Commitment to a course of action is an example of this – if you decide to go in a particular direction, you are inherently ruling out the alternative path that you could have taken your company down, or allocated the resources toward.
Accepting tradeoffs
While it is easy to think that tradeoffs are bad – limiting options, or narrowing the customer base – they are an integral part of decision making. You will never be everything to everyone, and an attempt to do so runs the risk of being ‘stuck in the middle’, providing nothing of any value to anyone.
The fact is, you will continually be making tradeoffs, if only on where you focus your energy and attention. Firms typically have multiple possible directions that they can take their product and inevitably different possible customers that they can target and reach out to. The real question is not whether you are making tradeoffs in your decision-making, but are you actively thinking through the tradeoffs, giving active consideration to what best aligns with the strategy.
The danger of the non-decision
One of the real dangers in decision making is making non-decisions – essentially putting off decision making to a later point in time in the hope that difficulties associated with making the choice will resolve themselves. While there may be genuine reasons for delaying decisions to seek further information, if the fundamentals are unlikely to change, the non-decision rarely solves the tradeoff, and instead of doing A or B, you may end up doing the third option of neither (or some happenstance ‘choice’ made in the movement).

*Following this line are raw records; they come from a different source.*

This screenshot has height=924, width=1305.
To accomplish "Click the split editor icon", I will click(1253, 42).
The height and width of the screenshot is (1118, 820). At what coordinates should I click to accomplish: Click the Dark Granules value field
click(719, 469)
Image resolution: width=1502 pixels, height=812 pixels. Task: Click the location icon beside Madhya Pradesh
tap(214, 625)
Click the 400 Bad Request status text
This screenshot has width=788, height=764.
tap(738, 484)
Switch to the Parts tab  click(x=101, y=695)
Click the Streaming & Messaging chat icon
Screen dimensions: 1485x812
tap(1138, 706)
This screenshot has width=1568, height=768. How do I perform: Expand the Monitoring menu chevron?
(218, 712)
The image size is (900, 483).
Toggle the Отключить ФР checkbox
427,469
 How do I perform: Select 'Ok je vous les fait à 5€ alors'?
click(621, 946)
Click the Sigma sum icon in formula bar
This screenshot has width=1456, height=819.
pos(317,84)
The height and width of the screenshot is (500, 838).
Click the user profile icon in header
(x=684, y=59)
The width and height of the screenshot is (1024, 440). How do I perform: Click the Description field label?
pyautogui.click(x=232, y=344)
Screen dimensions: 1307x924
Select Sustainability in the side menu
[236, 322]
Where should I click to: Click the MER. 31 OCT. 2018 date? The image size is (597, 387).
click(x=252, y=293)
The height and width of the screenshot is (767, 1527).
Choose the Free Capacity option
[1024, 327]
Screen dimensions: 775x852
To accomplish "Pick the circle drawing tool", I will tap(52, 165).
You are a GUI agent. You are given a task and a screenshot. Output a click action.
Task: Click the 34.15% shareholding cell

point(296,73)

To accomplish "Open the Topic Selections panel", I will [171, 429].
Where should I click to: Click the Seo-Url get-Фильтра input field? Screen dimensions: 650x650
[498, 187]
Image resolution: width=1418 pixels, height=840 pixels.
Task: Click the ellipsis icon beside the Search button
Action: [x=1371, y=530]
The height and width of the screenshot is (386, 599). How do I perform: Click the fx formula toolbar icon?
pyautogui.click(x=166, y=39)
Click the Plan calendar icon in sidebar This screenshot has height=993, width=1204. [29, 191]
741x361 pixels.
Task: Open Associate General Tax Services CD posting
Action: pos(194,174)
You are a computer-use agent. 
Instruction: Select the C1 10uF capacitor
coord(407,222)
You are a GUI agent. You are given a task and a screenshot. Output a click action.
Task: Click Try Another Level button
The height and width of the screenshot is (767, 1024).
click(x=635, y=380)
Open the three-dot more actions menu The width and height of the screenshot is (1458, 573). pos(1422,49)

Making decision of what you are going to do – and consistently re-enforcing those decisions over time – is important part of remaining focused on a particular direction.
Prioritizing: A way of accepting the tradeoff
One approach to help make tradeoffs is to view them as priorities – what are you going to do first, second, third. Sometimes it simply isn’t possible to do everything at once and an attempt to do so will leave your firm unable to succeed on any particular dimension. Recognizing that some things must inevitably be done first, can be a way of accepting some tradeoff decisions.